You have to meet certain criteria and if you don't, you have to wait three months before trying again. When he said that, I was quiet and then I said: so you planned a budget that included additional income that I wouldn't get for at least 6 months and income that I might not even get in eSptember.
He said when I got my raise, the ratio of what he would pay would decrease and he would have more disposable income. I asked him why it was ok for him to plan budgets with my income but yet i had no say in how he spent his. He couldn't answer that.
I told him I had no issue with paying more bills if I got a raise but the fact that he banked on that, didn't discuss it, and now expects me to be ok with this is ridiculous. I also said there's no way i wouldn't be paying more with the first budget because he wouldn't have been able to survive on 115 dollars.
I told him he didn't communicate and this is on him because he made huge financial plans without discussing anything. Finally I told him I would never have done any of this without going to him first because i thought we were a team that was building something. I ended things the next day and he has been trying to reach out but im not interested. He has financially crippled himself with this truck.
If with my income now, he could barely make it, he sure isn't making it on his own. I really hope that things work out for him and he is able to keep his truck and recover but im not paying the consequences for such a massive financial mistake that is going to hugely affect him for years to come. If I were to stay, this financial decision affects me as well and would continue to affect both of us for years.
Again this is different from becoming ill or losing a job. He chose this and refuses to budge and fix it. I now realize we are not financially compatible and that's ok and I wish him the best.
is_a_waterbottle_All wrote:
I have to ask is, how are you handling this with so much grace? I would be PISSED if my ex who I was so emotionally invested in, pulled this on me. It’s not just that he made an irresponsible decision, it’s the fact that he thought he could leech off you and your money to pay it, and somehow blindside you to get away with that.
You don’t badmouth him a single time and did the right thing immediately (break up), and have already accepted that you both are incompatible. I’m in awe of how decisive and yet non-aggressive you were, I wish I could be that way🥲
OP responded:
To answer your question about why I'm not bad mouthing him, its because I'm sad. I'm sad about what he did to himself and that i had to leave because he isn't seeing how bad this is is. I'm sad that just a few months ago, I was planning us living together and a life and now that's gone. Most of all, I'm sad for him.

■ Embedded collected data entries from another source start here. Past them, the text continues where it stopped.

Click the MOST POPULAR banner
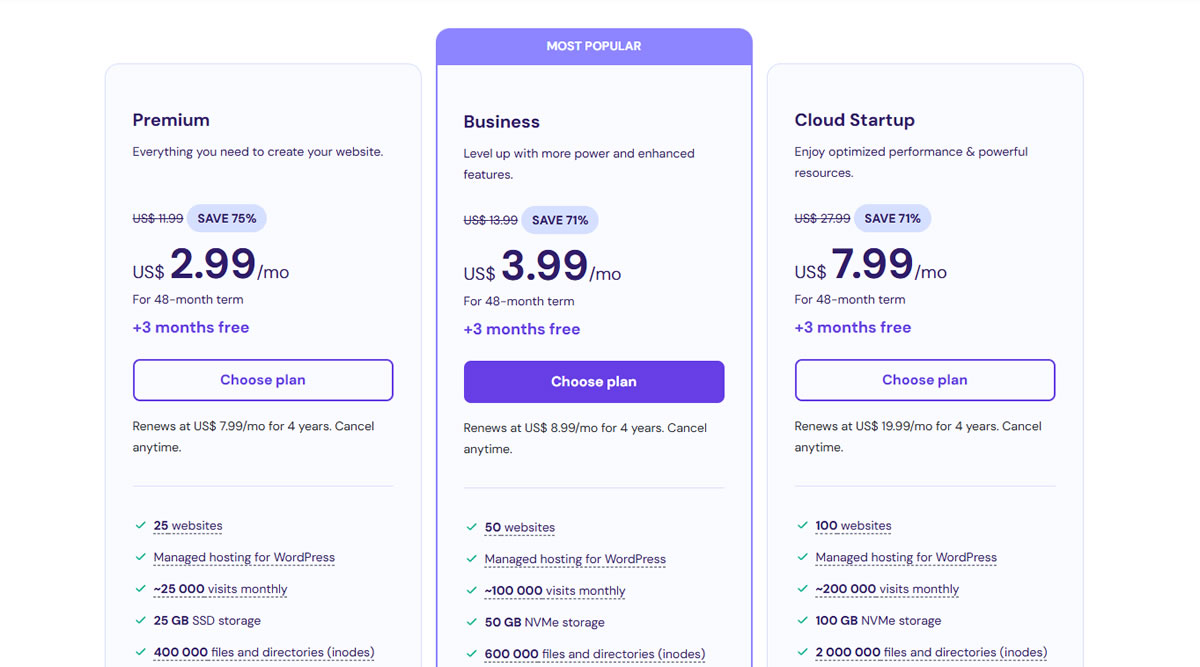 tap(593, 45)
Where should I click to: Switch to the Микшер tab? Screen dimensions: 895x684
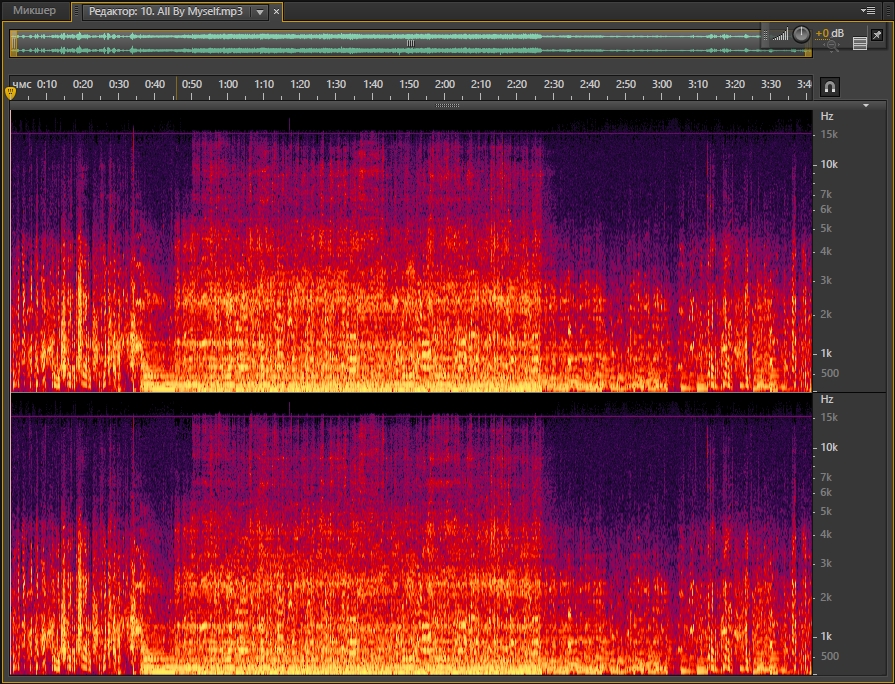point(34,11)
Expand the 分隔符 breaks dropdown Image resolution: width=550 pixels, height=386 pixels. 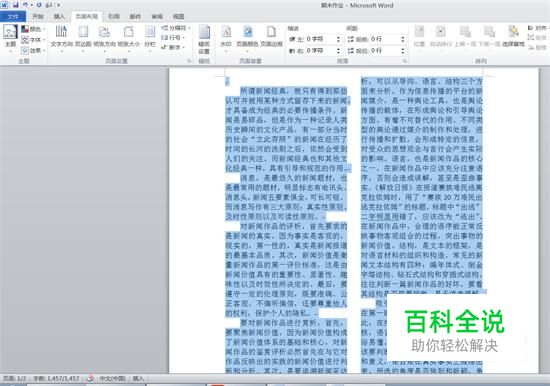[176, 28]
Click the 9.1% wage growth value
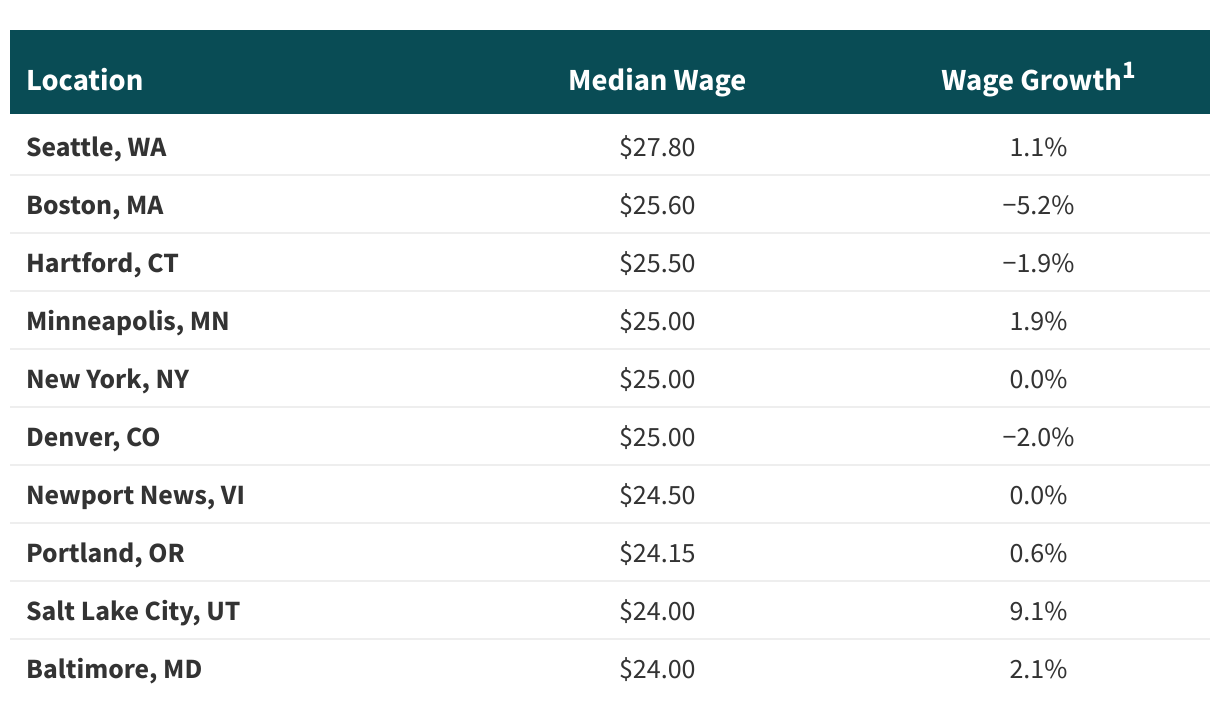Screen dimensions: 1220x708 pyautogui.click(x=1038, y=611)
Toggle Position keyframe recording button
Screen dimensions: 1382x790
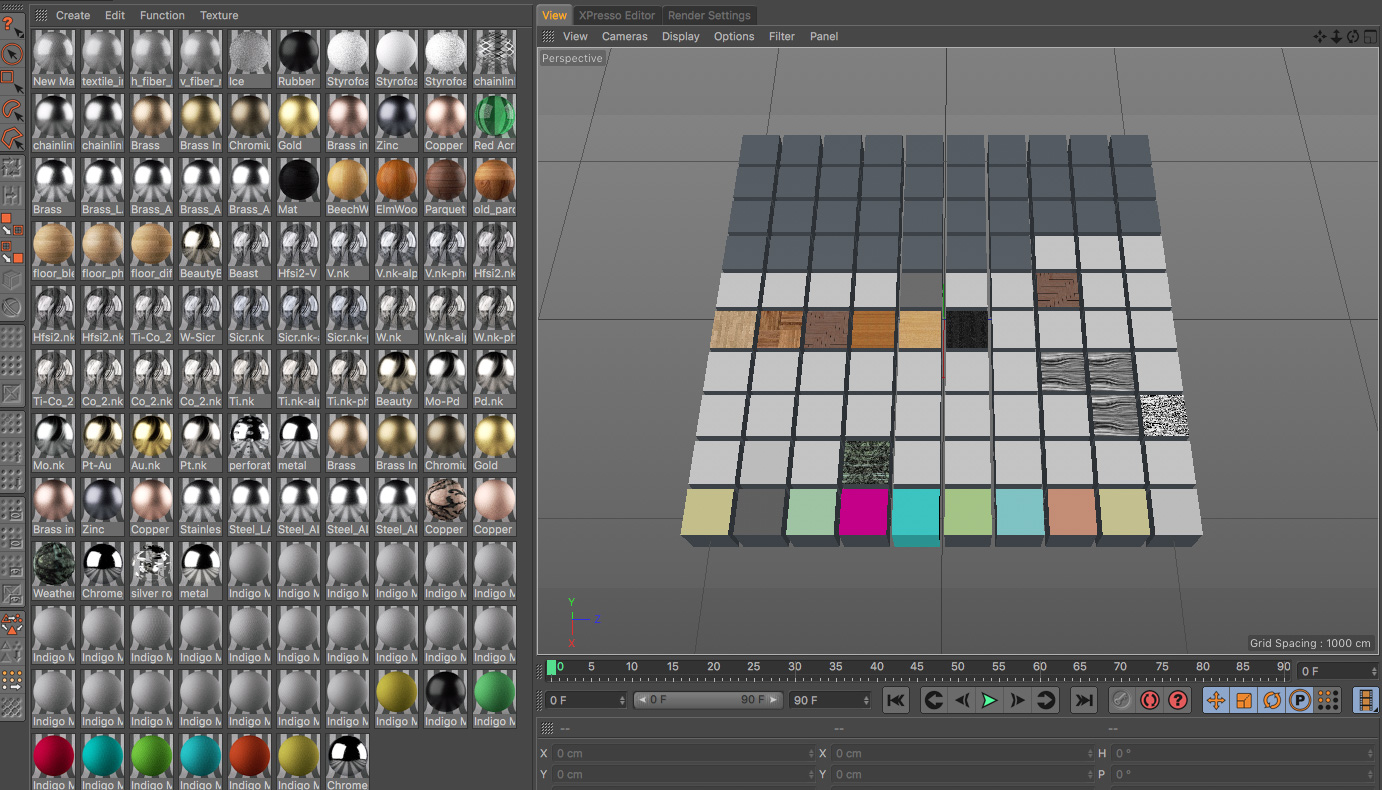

He was doing so well and he rubbed off on me immensely in terms of paying off debt and watching your spending. Im sad that he threw away all his hard work. Dumping on him even more isn't worth it because when he realizes this mistake, it will be so bad for him. I don't see a point to do it but I'm not judging anyone who would in these circumstances.
Ubergeek2001 wrote:
You are very smart. I have a wife like you and we are going to retire comfortably because of that.
FrugalLivingIsAnArt responded:
People who will give her grief over this either have no idea how marriage is supposed to work or are bad with their finances. Financial incompatibility is a huge deal in relationships, and she is being incredibly mature here.
TurtleDive1234 wrote:
I. AM. SO. PROUD. OF. YOU!!! I really wish more young women were as firm in their boundaries and as wise about finances as you are. Mind you, this doesn’t make him a bad person, but it does give you an insight into what the future would be like with him.
DestructicusDawn wrote:
Good for you. Real sleazy move and he's an absolute moron for trying to pull something like that. It's insane that this dude thought you would just be alright paying for his new truck. He was 100% aware of what he was doing and I'm glad you got out.
OP fully did the right thing here for her future, even though it's painful now.